## [What you need to do]
Your task is to find every line of the data that holds the string "width" and copy it.

Screenshot grounding data:
- - - -
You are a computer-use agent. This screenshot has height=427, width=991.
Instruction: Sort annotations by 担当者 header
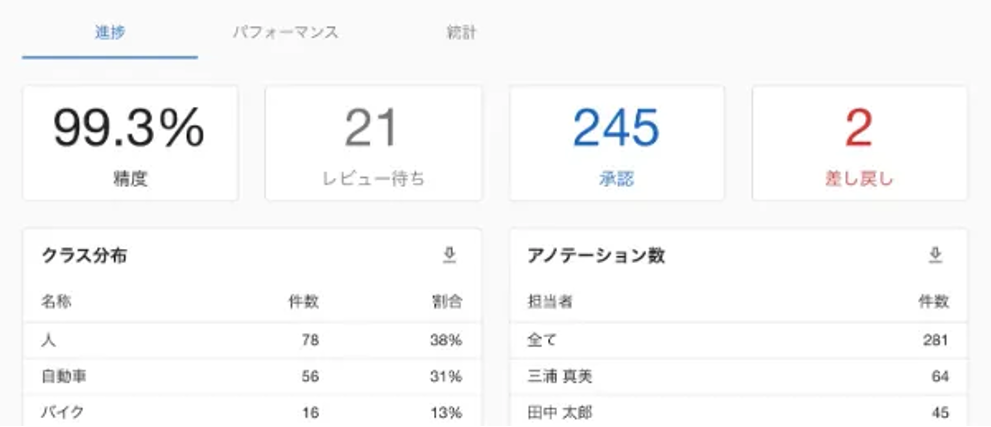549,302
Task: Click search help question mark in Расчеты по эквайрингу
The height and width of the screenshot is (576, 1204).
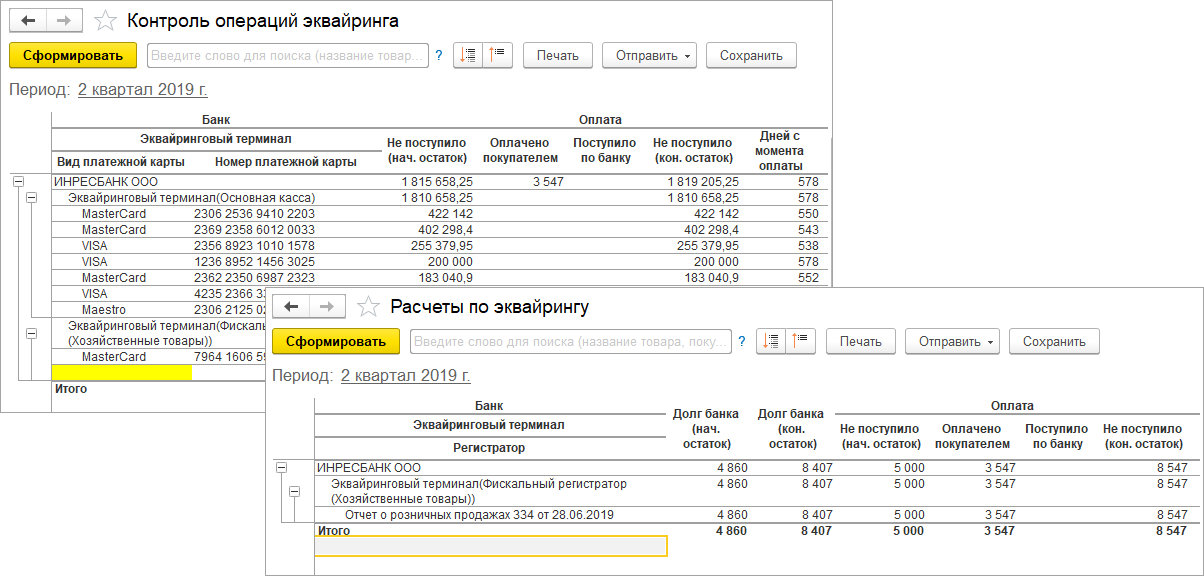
- - - -
## [Exercise answer]
You are a computer-use agent. This screenshot has height=427, width=991.
The height and width of the screenshot is (576, 1204).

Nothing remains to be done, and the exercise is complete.